Public can now access cosmic ray data from Pierre Auger Observatory for themselves

15 February 2021

The Pierre Auger Observatory for cosmic rays in Argentina is making some of its measurements and initial analyses accessible to the general public. The open data are intended for educational purposes and amateur scientists, but also for other scientists.

The Netherlands has traditionally been a partner in the Auger project in South America, mainly through the Nikhef group in Nijmegen. Auger is spread over 3000 square kilometers in the pampa of Argentina and measures the arrival of cosmic particles in the earth’s atmosphere with detectors, fluorescence telescopes and antennas. From the scattered signals, traces of particles and possible sources can be reconstructed.

Detectors in the Pierre Auger observatory on the Argentina pampas.

Measurements have shown that sometimes unprecedented energetic particles land on Earth in the process. The sources of these particles are still an astrophysical mystery.

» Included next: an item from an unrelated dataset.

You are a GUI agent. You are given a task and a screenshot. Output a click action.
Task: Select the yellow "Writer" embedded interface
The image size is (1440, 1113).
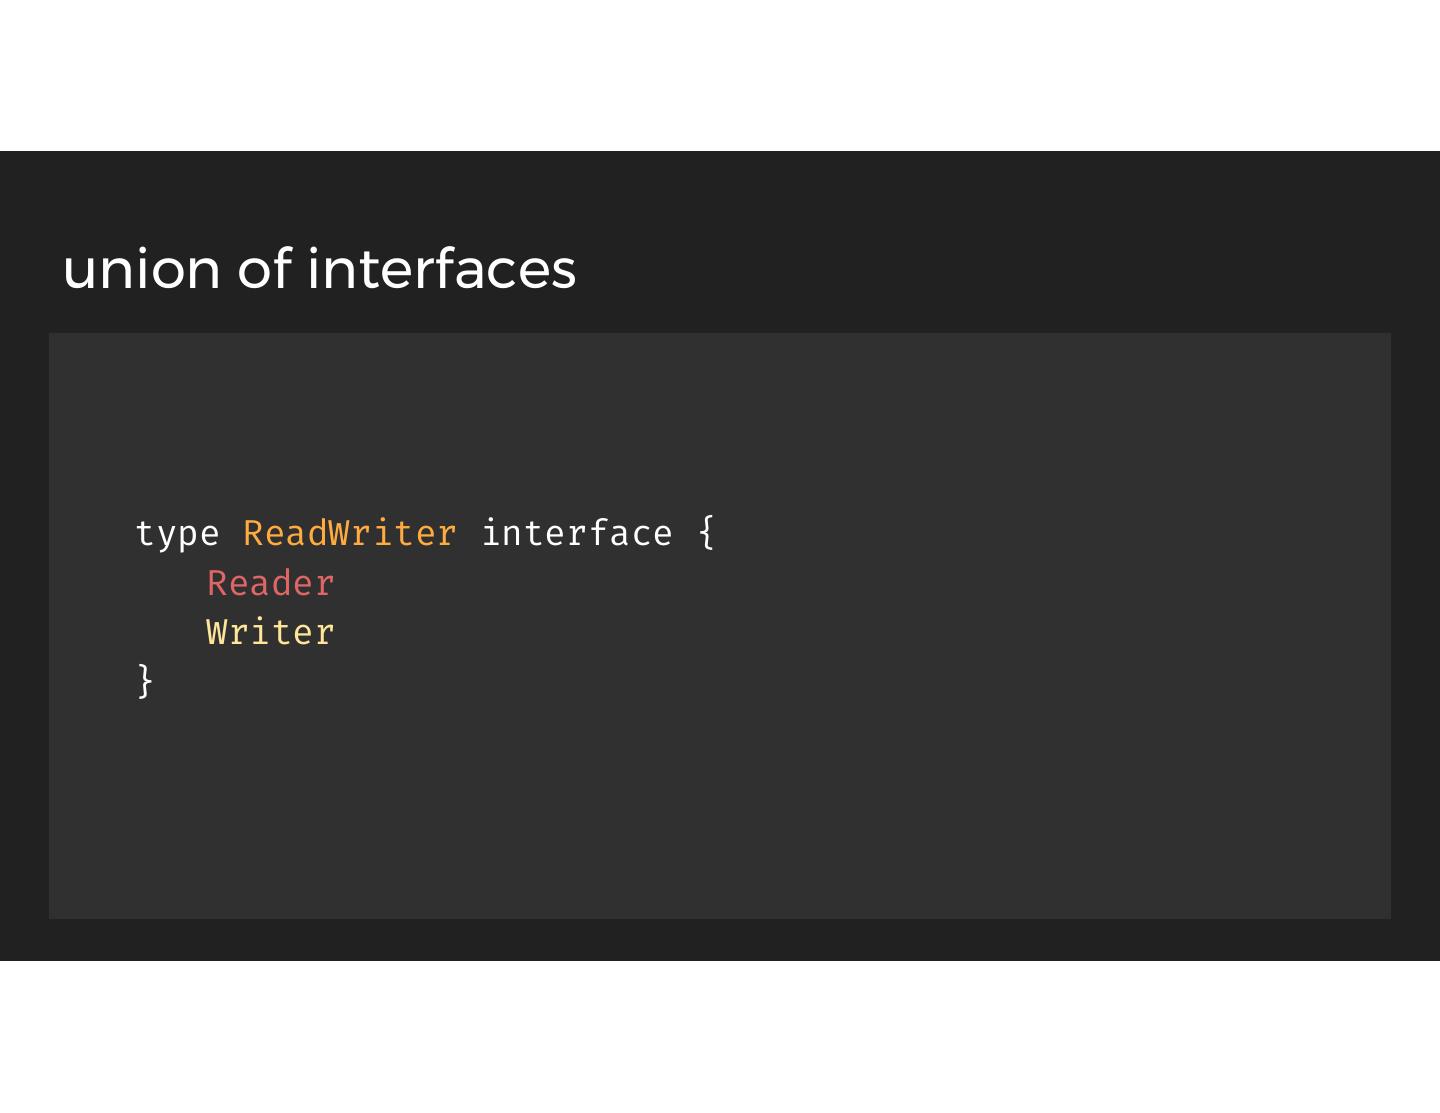270,632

A good portion of Auger’s data has been accessible since today via the website www.auger.org/opendata/. According to Auger, the openness is a way to reach a more diverse group of users of scientific data. This increases the scientific potential for the future, the announcement said today.

Auger has long had a policy of open data, and publicly accessible publications without publishers’ pay walls. In 2007, one percent of data was made public, and in 2019 at the observatory’s 20th anniversary, ten percent. Now, ten percent of the really raw measurement data is also becoming public plus its analyses by Auger scientists.

Ten percent of the measurements is more than enough for educational purposes, but it does not provide the statistical acuity of a full dataset. Auger’s early publications, which first found superenergic traces, did have about the same reliability.

Open data policies have also been a trend in particle physics in recent years. Late last year, particle lab CERN in Geneva also decided to be open about a significant part of the measurements around the LHC accelerator. In the Netherlands, research financier NWO demands maximum openness of research paid for with public money. Many publications by Nikhef groups are already open-access for this reason.